Dealing with the IRS or state tax authorities can be complicated and confusing, especially when your assets are at risk of seizure. If you need help stopping a levy, you can contact the IRS, your state tax board, or a professional tax relief company. 

  • Contact TAS: The Taxpayer Advocate Service (TAS) is an independent agency within the IRS, and its sole focus is to assist taxpayers and ensure that they understand their rights. If you are experiencing financial hardship due to a tax levy, call TAS at 877-777-4778 or contact your local office
  • Work with a tax relief company: If you need professional help navigating a levy or applying to stop one, you can work with a tax relief company. These private companies act on your behalf by handling the logistics and advising you throughout the process.
  • Connect with your state tax board: If you have a levy due to unpaid state taxes, you can work with your state’s taxpayer advocate organization. Like TAS with the IRS, each state offers free advocacy, which can help if you’re experiencing financial hardship due to a levy. 


Can the IRS take all of your assets?

The IRS can seize your assets, including real estate, cars, boats, bank accounts, retirement accounts, and pensions, to repay your tax debt. The only expectation is that the IRS must refrain from seizing tools necessary for business. If you need the asset to complete your job and earn money, the IRS will not take it. 

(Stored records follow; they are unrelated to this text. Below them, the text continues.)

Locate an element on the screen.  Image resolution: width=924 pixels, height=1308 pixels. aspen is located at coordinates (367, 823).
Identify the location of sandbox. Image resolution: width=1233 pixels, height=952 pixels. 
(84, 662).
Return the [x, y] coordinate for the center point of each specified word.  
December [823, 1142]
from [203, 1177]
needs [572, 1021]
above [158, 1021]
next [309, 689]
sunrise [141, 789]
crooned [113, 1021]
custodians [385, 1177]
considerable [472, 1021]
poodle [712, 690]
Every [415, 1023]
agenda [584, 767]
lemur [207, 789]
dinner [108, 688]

How much can the IRS levy?

The IRS can levy your paycheck, but part of your earnings are usually exempt from the levy. The agency uses a calculation to determine the exempt amount. It considers the standard deduction of $27,700 for married couples filing jointly and $13,850 for single taxpayers. 

The IRS also considers the number of dependents you have in the year you receive the levy. If the levy is causing immediate economic hardship, you can contact the IRS for assistance. 

Can an enforced tax levy be reversed?

If an asset is seized and you believe it was an error, contact the IRS to release the seizure. If the IRS denies your request, you can appeal the decision. You can also request a release of the seizure if it is causing immediate economic hardship.